The annual "Prevention Dimensions Day" game — a 10-3 win for the Salt Lake Bees over the Memphis Redbirds — drew more than 11,000 students from the Box Elder, Cache, Carbon, Davis, Granite, Logan, Murray, Nebo, Provo, Salt Lake, Sevier, South Summit, Wasatch Charter and Weber school districts.
“Prevention Dimension” is a safe and drug-free schools and communities lesson supported by the Utah State Office of Education’s pre-kindergarten through 12th grade health core. The program’s mission is to help build effective substance abuse and violence prevention skills.
“They earned the opportunity to get here by doing some things in school,” said Bees general manager Marc Amicone. “So it’s a fun kind of reward.”
The game began at 10:35 a.m., following ceremonies that included a program featuring Utah’s first lady, Jeanette Herbert, and Verne Larsen of the Utah State Office of Education.
“It’s a fun day,” Amicone said. “When you watch the kids out there, they’re having a great time.”
Kylan Shorts, a fifth-grader at Hannah Holbrook Elementary in Bountiful, was happy to be among the students spending the day at the stadium. As a baseball player, he was especially pleased to watch the Bees play instead of sitting at a desk and doing schoolwork.
It was that kind of day.
Temperatures reached the low 70s by game’s end with partly cloudy conditions and a gentle breeze.

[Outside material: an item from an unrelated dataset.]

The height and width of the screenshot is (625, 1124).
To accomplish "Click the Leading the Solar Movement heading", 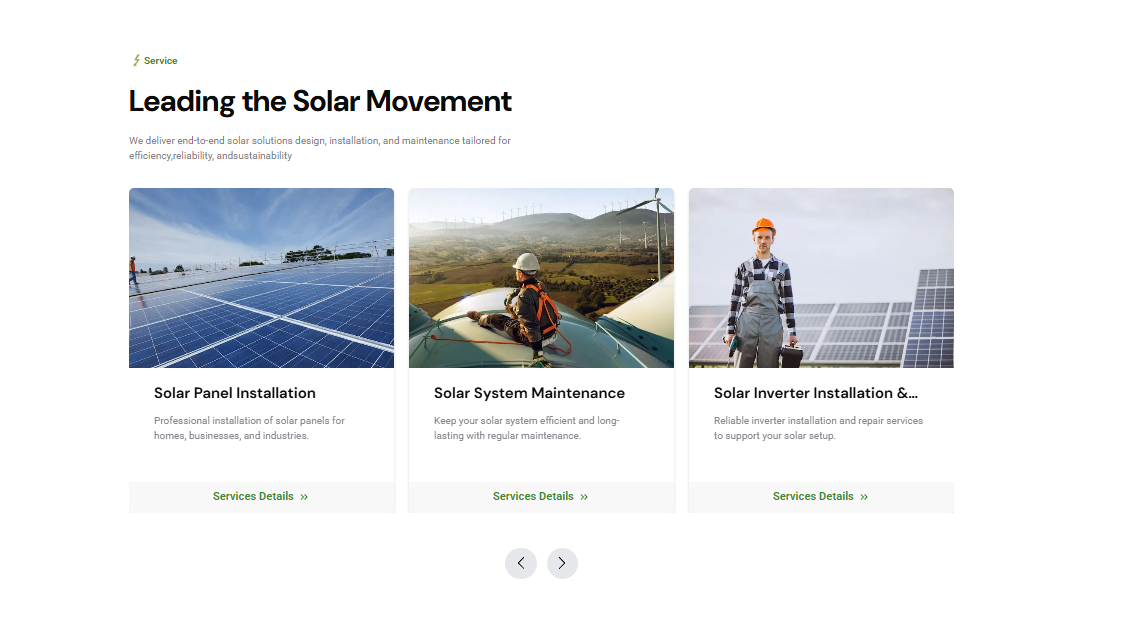I will (320, 102).
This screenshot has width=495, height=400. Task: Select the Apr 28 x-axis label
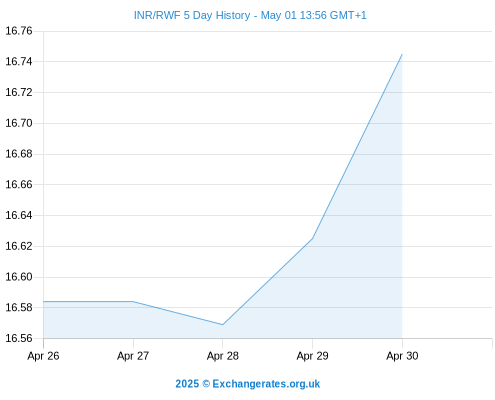click(x=223, y=356)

“It’s a great day for the kids. It’s a great day for the Bees,” Amicone added. “It’s a great day, I think, for the education system.”
The annual program, he said, is something the organization will continue to support — even if things do get a little noisy and hectic at the morning game with all the youngsters in the crowd.
“It gets a little bit of their energy out,” Amicone said. “I’m sure the kids will sleep pretty well tonight.”
The Bees certainly gave them a lot to cheer about after a sluggish start. Trailing 3-0 after Memphis outfielder Jamie Romak hit a three-run double in the fourth inning, they didn’t begin responding until the sixth. That’s when Trent Oeltjen and Roberto Lopez knocked in runs to close the deficit to 3-2.
An inning later, Salt Lake erupted for eight runs to seize control of the game.
“I think it was just a perfect storm of good things for us,” said Bees manager Keith Johnson.
Salt Lake opened the decisive stretch in the seventh with a game-tying sacrifice fly by Luis Jimenez. The Bees later pulled ahead on a bases-loaded walk by Luis Rodriguez.
Leading 4-3, Salt Lake capped things off with a two-run double from Oeltjen, a bases-loaded walk by Luke Carlin and a three-run single from Andrew Romine.
GAME NOTES: The attendance was a season-high 14,446. Salt Lake entered the game ranked ninth in the 16-team PCL with an average attendance of 4,907 through 24 openings. ... The eight runs the Bees scored in the seventh were the most they’ve produced in an inning this season. ... Outfielder Kole Calhoun had three hits for Salt Lake.